Just like neurological symptoms, there is limited evidence that COVID-19 infection is characterized by gastrointestinal symptoms. However, (Tian, Rong, Nian, & He, 2020) in a study, have found that the infection may involve the gastrointestinal tract in a small number of cases. Most of the symptoms include “anorexia, diarrhea, vomiting, abdominal pain and nausea”.

Even if a person is asymptomatic, they may be a carrier of the virus. Hence, it is very crucial that all patients with flu like symptoms and a history of travel to an epidemic area be tested thoroughly. Prompt diagnosis and the commencement of proper management at the right time will take us a long way in controlling the outbreak.

Complications

The most commonly observed complication is sepsis. Majority of the patients develop sepsis at some point during the infection. The mean duration of development of sepsis in survivors and non-survivors is 10 and 9 days respectively. This is followed by Acute respiratory distress syndrome (ARDS) with a mean duration of 12 days. Acute cardiac and kidney injury is seen in a significant number of patients with a mean duration of 15 days. Mortality increases significantly in cases where d-dimer is greater than 1ug/ml and sequential organ failure assessment (SOFA) is high. In old patients, common cardiac complications include heart failure, myocardial infarction and arrhythmia. Cardiac arrest may occur in some cases. In CVS patients, pneumonia at the time of admission is much more severe than in those without cardiovascular disease (Zhou et al., 2020). Myocardial injury is a fatal complication. (Guo et al., 2020) found that out of the 187 patients they monitored, the mortality rate in patients without any underlying cardiovascular disease was 7.62% whereas it was 69.44% in patients with cardiovascular disease and elevated plasma troponinT (TnT) level.

Patients who require invasive mechanical ventilation succumb to dyspnoea more frequently. WBC count in most severe cases is less than 10.0×10¹/L (Zhou et al., 2020). Other findings of severe cases include high levels of lactate dehydrogenase and cytokines (Li et al., 2020). There is also marked release in erythrocyte sedimentation rate (ESR), C- reactive protein, leucopenia, lymphopenia and leucocytosis. The lymphocytes keep decreasing with the progression of the disease. Additionally, hypoalbuminemia and high levels of alkaline aminotransferase and ferritin all contribute to poor prognosis. The immunological changes cause rapid deterioration of the patient’s health and management should be aimed at controlling all the parameters (Iyer et al., 2020).

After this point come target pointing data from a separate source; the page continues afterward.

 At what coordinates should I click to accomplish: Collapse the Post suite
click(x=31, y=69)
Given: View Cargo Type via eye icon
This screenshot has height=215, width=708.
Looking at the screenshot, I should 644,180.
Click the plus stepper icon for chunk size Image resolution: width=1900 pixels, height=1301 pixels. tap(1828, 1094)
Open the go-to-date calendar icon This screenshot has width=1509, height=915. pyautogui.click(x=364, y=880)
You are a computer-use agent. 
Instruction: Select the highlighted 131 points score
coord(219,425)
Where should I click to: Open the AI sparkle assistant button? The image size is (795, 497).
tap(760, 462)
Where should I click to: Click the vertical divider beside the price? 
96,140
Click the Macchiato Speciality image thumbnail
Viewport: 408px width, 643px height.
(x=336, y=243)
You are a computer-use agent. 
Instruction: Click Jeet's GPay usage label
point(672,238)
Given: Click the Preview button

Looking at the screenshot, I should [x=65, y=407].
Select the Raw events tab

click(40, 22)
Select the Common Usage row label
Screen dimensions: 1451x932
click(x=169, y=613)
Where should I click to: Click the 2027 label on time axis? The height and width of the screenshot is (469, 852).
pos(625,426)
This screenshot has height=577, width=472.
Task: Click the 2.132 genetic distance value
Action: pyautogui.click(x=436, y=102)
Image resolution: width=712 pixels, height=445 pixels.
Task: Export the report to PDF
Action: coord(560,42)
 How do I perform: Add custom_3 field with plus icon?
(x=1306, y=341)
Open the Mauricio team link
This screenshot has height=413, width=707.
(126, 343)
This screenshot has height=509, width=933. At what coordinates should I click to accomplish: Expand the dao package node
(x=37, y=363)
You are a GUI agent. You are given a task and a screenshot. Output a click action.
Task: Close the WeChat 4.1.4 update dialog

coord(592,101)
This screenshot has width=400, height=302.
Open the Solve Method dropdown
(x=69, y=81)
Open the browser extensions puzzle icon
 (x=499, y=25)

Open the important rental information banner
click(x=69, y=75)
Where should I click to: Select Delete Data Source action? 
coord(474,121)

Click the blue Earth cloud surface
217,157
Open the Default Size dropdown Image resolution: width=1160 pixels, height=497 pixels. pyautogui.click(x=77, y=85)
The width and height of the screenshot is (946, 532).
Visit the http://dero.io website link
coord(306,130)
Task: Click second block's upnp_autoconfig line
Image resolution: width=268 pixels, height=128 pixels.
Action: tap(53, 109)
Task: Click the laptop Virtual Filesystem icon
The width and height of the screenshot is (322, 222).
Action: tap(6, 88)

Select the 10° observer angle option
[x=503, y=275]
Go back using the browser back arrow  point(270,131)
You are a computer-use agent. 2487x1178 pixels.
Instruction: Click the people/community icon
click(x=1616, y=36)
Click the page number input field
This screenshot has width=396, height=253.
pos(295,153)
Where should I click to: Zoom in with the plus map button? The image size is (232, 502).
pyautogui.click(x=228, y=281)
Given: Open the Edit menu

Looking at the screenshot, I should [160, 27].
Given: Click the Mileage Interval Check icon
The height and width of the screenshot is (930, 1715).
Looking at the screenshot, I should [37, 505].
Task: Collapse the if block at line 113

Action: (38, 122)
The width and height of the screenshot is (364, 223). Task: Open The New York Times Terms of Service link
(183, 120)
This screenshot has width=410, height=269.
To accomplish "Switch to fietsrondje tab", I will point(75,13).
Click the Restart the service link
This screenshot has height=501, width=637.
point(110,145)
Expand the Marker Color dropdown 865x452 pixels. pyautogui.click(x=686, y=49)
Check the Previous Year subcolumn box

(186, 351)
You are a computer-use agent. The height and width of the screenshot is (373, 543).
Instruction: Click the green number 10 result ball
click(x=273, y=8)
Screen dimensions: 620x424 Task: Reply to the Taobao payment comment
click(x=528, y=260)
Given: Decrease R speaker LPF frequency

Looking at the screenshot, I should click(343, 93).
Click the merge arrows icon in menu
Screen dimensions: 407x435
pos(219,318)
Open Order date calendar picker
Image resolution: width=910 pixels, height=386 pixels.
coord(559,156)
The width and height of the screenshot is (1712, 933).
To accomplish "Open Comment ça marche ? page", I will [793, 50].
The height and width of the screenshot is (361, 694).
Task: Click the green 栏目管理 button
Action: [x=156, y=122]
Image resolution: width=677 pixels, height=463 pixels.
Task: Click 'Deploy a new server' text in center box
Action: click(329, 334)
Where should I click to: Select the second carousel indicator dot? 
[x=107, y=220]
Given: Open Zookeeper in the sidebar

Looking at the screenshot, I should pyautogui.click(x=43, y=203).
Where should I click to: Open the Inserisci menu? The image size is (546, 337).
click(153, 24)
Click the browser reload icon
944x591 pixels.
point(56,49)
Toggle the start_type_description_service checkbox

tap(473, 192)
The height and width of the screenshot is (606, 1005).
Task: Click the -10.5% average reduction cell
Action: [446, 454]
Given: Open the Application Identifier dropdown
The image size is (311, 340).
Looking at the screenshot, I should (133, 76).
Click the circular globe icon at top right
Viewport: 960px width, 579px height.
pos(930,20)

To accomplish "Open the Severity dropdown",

Among pediatric cases, the incubation period is 8 days. Laboratory findings reveal that the number of T cells and B cells is not adversely affected, this is the reason for symptoms predominantly being mild, but the CRP levels are lower than those in adults (Chen & Zhang, 2020).

Conclusion

The adversities due to COVID-19 are increasing at an alarming rate with each passing day. The outbreak can be contained by testing more and more suspected people every day. RT- PCR is one of the most efficient methods of diagnosis at present. The efficacy of antigen and antibody based detection tests still need to be validated. Rapid diagnosis is the first step in curbing the infection. The presence of underlying systemic disease like hypertension, diabetes and cerebrovascular diseases increases the severity and hampers the prognosis. Most of the cases present with mild flu-like symptoms like fever, cough and fatigue. Proper isolation of patients is of utmost importance to prevent transmission to healthy individuals. Governments all around the world are adopting stringent measures to curb the infection. It is very important that we follow all the guidelines and take adequate preventative steps if we want to come out of this pandemic.

Funding Support

The authors declare that they have no funding support for this study.

Conflict of Interest

The authors declare that there is no conflict of interest for this study.